La rencontre qui va regrouper près de 1000 participants vise à faire connaître et partager les préoccupations et les attentes de nos compatriotes sur la voie de la recherche d’une paix durable et du développement des régions du Septentrion
Les Assises nationales sur le Nord débutent aujourd’hui au Centre international des conférences de Bamako. Elles se tiennent à l’initiative du président de la République et du gouvernement, sous l’égide du ministère de la Réconciliation nationale et du Développement des régions du Nord.

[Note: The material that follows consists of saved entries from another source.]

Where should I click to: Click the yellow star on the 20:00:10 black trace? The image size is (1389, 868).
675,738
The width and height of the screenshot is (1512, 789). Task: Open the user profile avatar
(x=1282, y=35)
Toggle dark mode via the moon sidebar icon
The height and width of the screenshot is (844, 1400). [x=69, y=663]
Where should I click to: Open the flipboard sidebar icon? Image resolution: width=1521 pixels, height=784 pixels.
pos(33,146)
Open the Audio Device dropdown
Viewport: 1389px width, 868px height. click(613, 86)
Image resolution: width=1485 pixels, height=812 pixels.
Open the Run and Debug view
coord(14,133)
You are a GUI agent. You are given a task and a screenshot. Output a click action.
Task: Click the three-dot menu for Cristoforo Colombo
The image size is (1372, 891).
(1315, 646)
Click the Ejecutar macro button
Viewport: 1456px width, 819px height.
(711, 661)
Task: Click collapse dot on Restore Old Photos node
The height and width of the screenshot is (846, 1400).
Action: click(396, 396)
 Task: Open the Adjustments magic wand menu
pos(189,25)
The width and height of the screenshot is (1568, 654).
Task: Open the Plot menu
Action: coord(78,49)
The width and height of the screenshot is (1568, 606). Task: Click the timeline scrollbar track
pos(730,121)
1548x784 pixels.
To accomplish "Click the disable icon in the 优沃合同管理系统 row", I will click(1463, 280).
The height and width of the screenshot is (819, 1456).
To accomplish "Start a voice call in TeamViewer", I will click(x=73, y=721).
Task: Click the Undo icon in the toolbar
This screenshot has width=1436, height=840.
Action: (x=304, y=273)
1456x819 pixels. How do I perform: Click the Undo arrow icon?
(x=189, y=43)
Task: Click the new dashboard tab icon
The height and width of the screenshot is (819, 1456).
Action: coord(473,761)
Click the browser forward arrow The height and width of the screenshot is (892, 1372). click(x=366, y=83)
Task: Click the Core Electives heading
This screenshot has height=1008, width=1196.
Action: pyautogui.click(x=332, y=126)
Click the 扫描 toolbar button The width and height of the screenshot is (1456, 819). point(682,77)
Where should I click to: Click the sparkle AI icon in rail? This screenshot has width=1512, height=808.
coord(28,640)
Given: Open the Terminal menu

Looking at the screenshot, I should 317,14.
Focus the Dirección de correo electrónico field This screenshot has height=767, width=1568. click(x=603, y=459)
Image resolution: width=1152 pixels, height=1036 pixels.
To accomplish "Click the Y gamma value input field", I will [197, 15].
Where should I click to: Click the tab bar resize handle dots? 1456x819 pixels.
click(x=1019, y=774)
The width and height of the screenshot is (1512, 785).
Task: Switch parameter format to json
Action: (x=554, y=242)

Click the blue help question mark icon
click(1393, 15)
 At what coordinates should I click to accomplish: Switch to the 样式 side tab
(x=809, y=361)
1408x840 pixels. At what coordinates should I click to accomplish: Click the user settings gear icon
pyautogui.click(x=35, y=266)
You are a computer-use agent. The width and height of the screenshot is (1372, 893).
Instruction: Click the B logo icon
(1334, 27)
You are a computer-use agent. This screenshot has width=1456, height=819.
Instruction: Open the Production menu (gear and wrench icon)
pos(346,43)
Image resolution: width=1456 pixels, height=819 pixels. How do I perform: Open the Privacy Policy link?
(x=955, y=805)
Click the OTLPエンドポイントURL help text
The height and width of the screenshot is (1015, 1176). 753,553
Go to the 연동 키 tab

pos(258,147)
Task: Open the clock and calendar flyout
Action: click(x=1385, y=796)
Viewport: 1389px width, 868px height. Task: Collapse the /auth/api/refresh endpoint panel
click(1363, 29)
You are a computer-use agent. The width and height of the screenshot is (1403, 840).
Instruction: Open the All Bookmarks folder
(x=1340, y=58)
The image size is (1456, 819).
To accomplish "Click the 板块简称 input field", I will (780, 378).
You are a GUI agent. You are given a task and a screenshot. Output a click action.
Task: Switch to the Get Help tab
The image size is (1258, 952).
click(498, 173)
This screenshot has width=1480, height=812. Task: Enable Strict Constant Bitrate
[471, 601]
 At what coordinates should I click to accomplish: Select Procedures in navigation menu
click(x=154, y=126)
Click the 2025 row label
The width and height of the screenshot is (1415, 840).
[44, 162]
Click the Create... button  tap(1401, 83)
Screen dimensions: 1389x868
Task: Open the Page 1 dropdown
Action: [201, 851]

La rencontre vise à faire connaître et partager les préoccupations et les attentes de nos compatriotes sur la voie de la recherche d’une paix durable, juste et inclusive et du développement.
L’événement regroupera près de 1000 participants venant de divers horizons : acteurs étatiques, chefs coutumiers et traditionnels, classe politique, organisations de femmes et de jeunes, société civile, forces de défense et de sécurité, mouvements armés et groupes d’autodéfense, représentants des refugiés et des déplacés, partenaires au développement, organisations internationales.
Au menu de la rencontre, trois grands sujets : la réconciliation nationale, la cohésion sociale et le vivre ensemble ; l’approfondissement du processus de décentralisation ; le Programme de développement accéléré des régions du Nord.
Récemment nommé secrétaire général du ministère de la Réconciliation nationale et du Développement des régions du Nord, Zeidane Ag Sidalamine, a du pain sur la planche. Depuis quelques jours, des participants et autres personnes ressources défilent dans son bureau avec des documents ou des listes de personnes en main. Le téléphone fixe du bureau et ses deux téléphones portables sonnent sans cesse. Cette ambiance montre à quel point le temps imparti aux organisateurs de cette importante rencontre, est serré.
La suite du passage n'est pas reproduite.